I should confess that I’m a sucker for silly comedies anyway — which is, at heart, what Just Like Heaven is. Throw in a worthwhile message and I’m in something just like heaven. (This movie outdoes itself by adding Napoleon Dynamite’s Jon Heder — if you're a fan of ND, you know what I mean.)

The basic plotline of Just Like Heaven is that a hard-working young doctor (Witherspoon) misses the sweetest part of life — falling in love — because she’s so busy working. In her case, she’s spending her time saving other people’s lives. On the way to a blind-date dinner at her sister’s house, the doctor, Elizabeth, gets into a car accident.

Then the movie gets a little goofy. The doctor’s spirit winds up falling for the guy, David (Ruffalo) who sublets her apartment. Assumed dead by the audience (and the guy), we’ll learn that she’s very much alive, though lying in a hospital bed in a coma and showing no real signs of improvement. Having long ago signed up for nothing-artificial final plans, the hospital makes Elizabeth's sister choose between cutting her off or letting her continue as a vegetable (as the mainstream media might put it). Elizabeth’s spirit and her new love, knowing she is still with us, fight the power of her signature as best they can. Which, as you might imagine, is more than a little odd. The message, however, isn’t.
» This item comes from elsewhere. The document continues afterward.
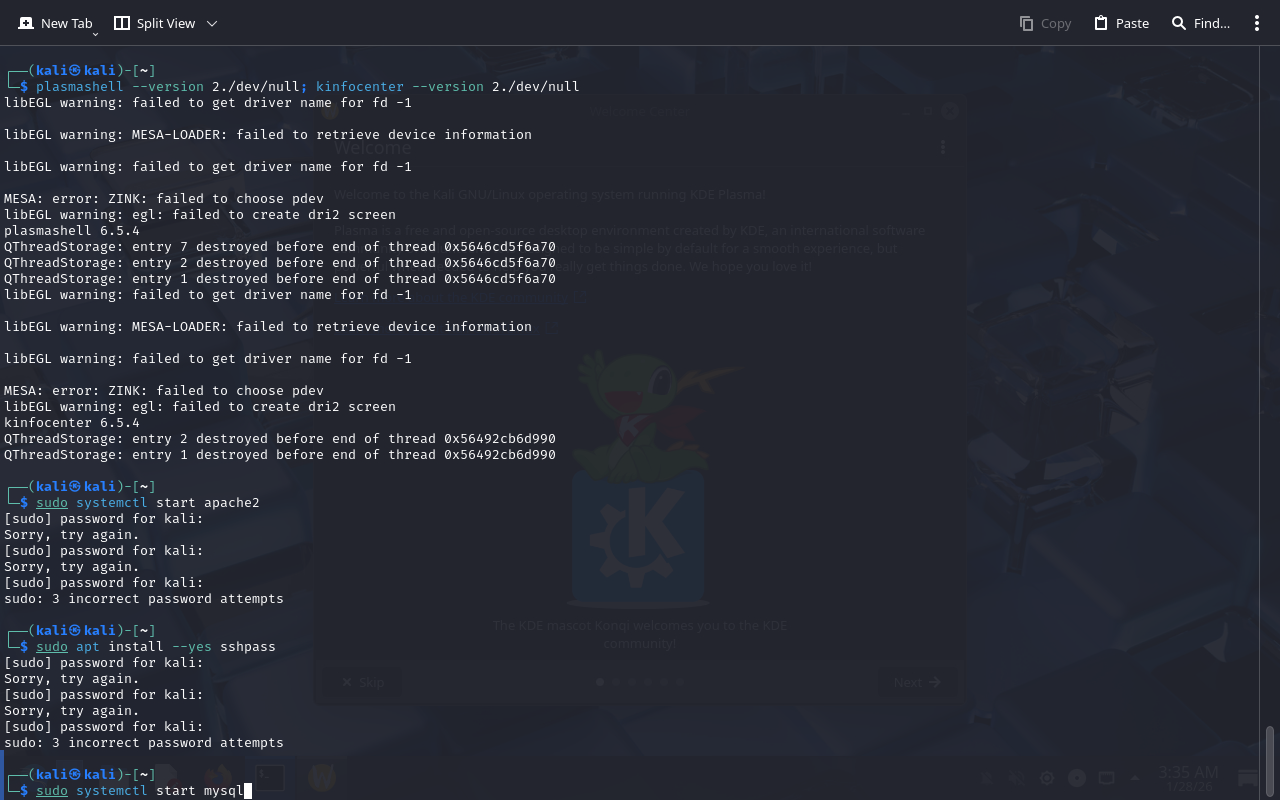Paste clipboard contents using Paste button
1280x800 pixels.
click(x=1121, y=23)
As the struggle plays out in an argument scene in her apartment early in the movie, David yells: “You’re dead!” And Elizabeth replies, holding onto dear life: “Stop saying that!” David winds up getting it and, as fiction so often fancies it, his kiss will eventually make all the difference.

It's a bit much to say that Just Like Heaven is a “belated brief in the Terri Schiavo case." But a subtle, life-embracing message that could do us all more good than harm? That’s what I thought as the end credits rolled.
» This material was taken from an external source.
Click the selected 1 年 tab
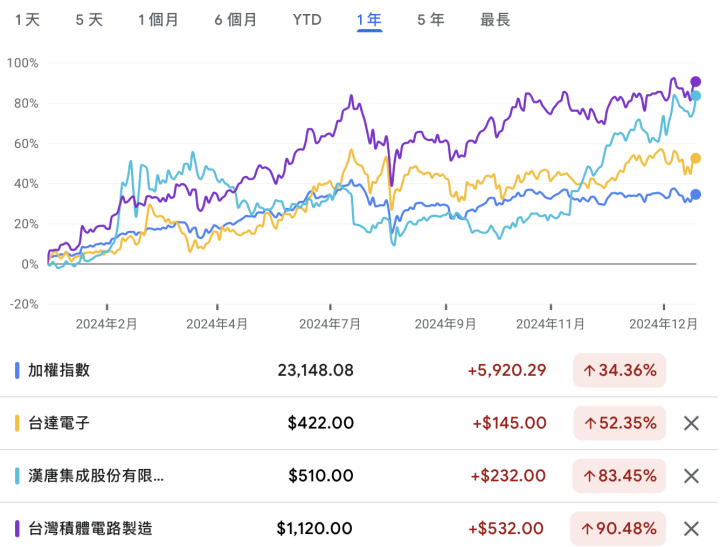Screen dimensions: 720x547 click(370, 20)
The stuff of Discovery Channel documentary? Obviously not. Realistic? Not totally. But so what? Just Like Heaven is, on the surface, a silly romantic comedy. How many of those are realistic and fact-based? Life would indeed be just like heaven if we all got the happy endings most romantic comedies tend to wrap up with. But to take a topic that is so difficult and make it funny and maybe inspire the audience to think about the preciousness of life in a fresh and loving and disarmingly light way, Just Like Heaven comes pretty close to being from somewhere just like its title suggests.